» What this task involves
Retype the line in which "The height and" appears, then every line after it until the records end. Leave out the pictures.

» Data extract
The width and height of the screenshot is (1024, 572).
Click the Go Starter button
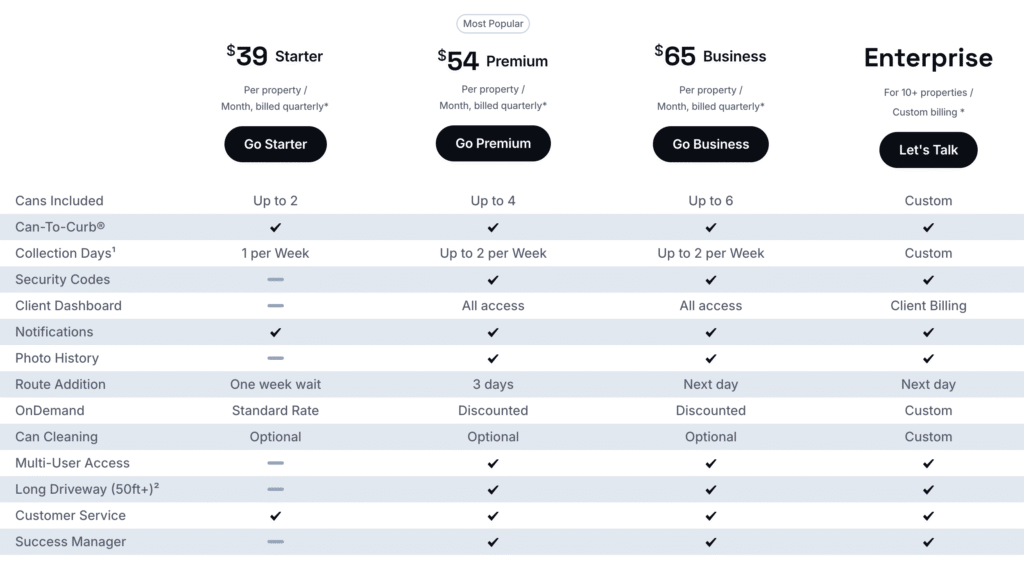(275, 144)
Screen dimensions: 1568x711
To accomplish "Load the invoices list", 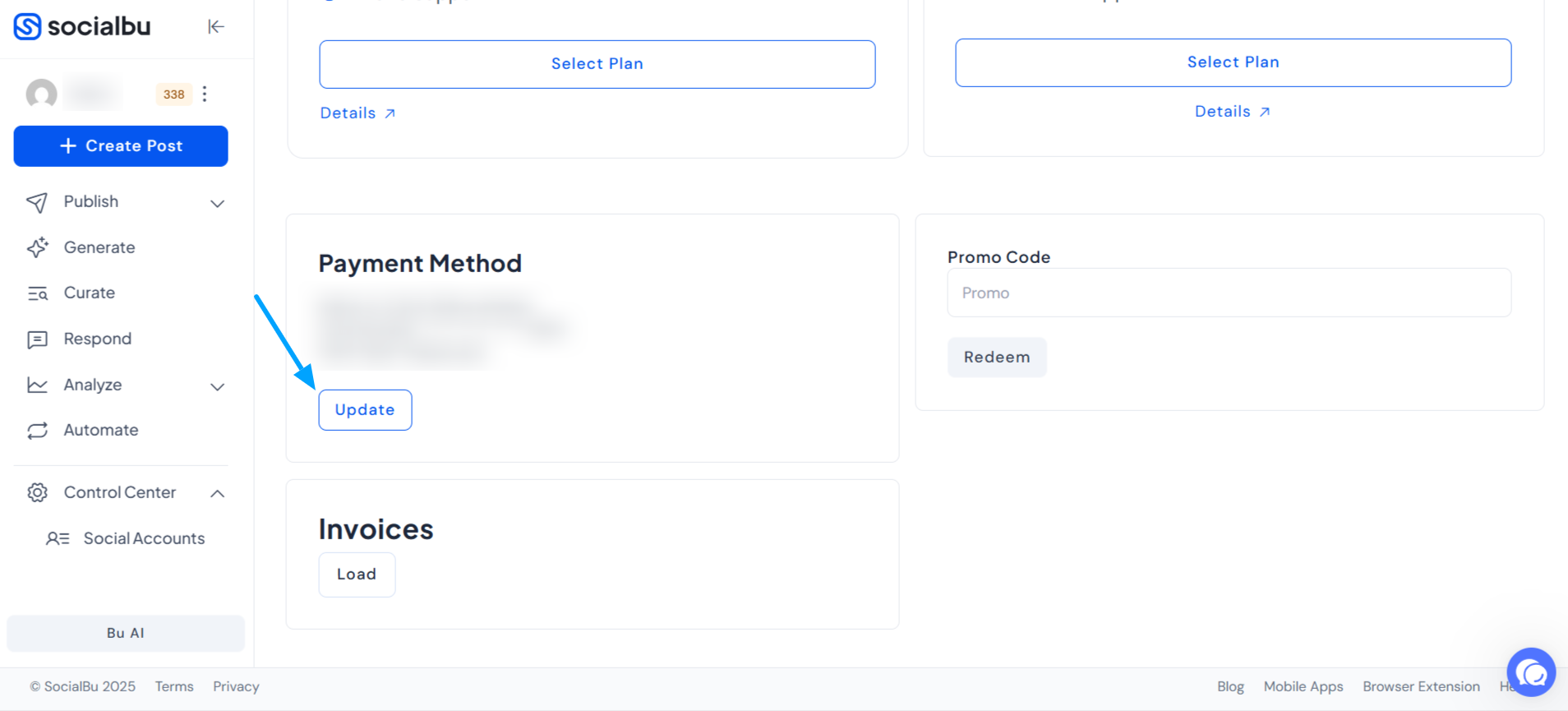I will tap(357, 575).
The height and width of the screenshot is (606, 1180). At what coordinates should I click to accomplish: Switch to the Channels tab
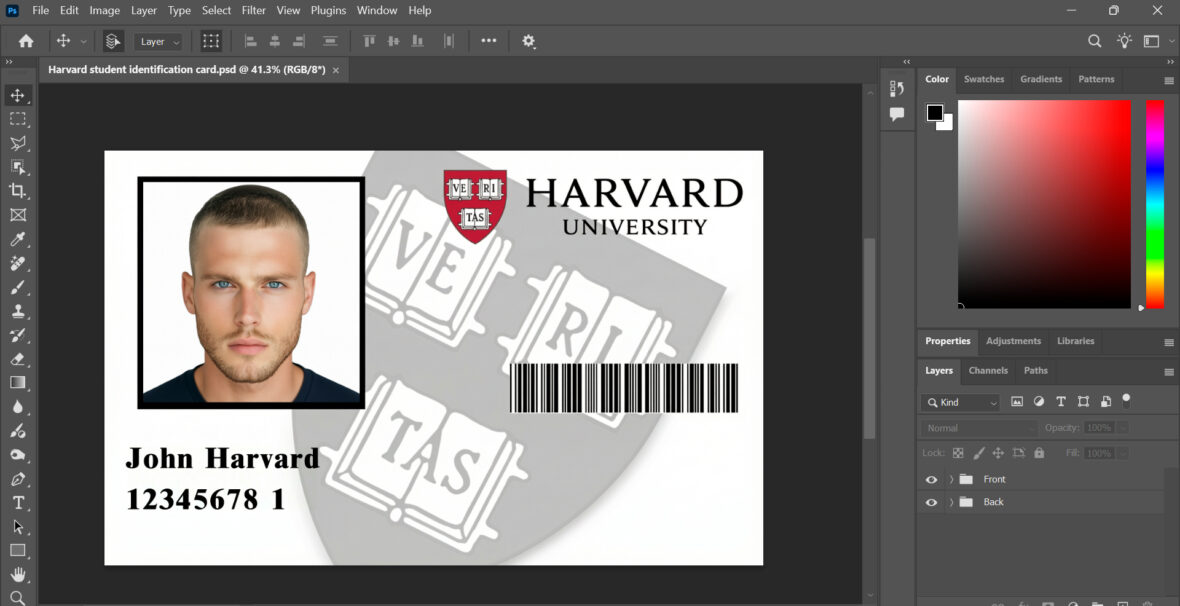pos(988,371)

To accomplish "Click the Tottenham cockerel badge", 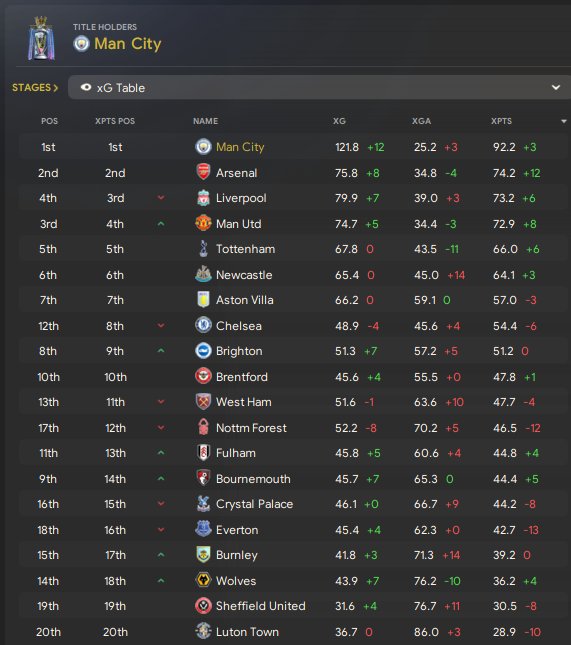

» Reply to the task
The height and width of the screenshot is (606, 1180). At what coordinates should I click to accomplish: Switch to the Channels tab
pos(988,371)

To accomplish "Click the Tottenham cockerel badge", 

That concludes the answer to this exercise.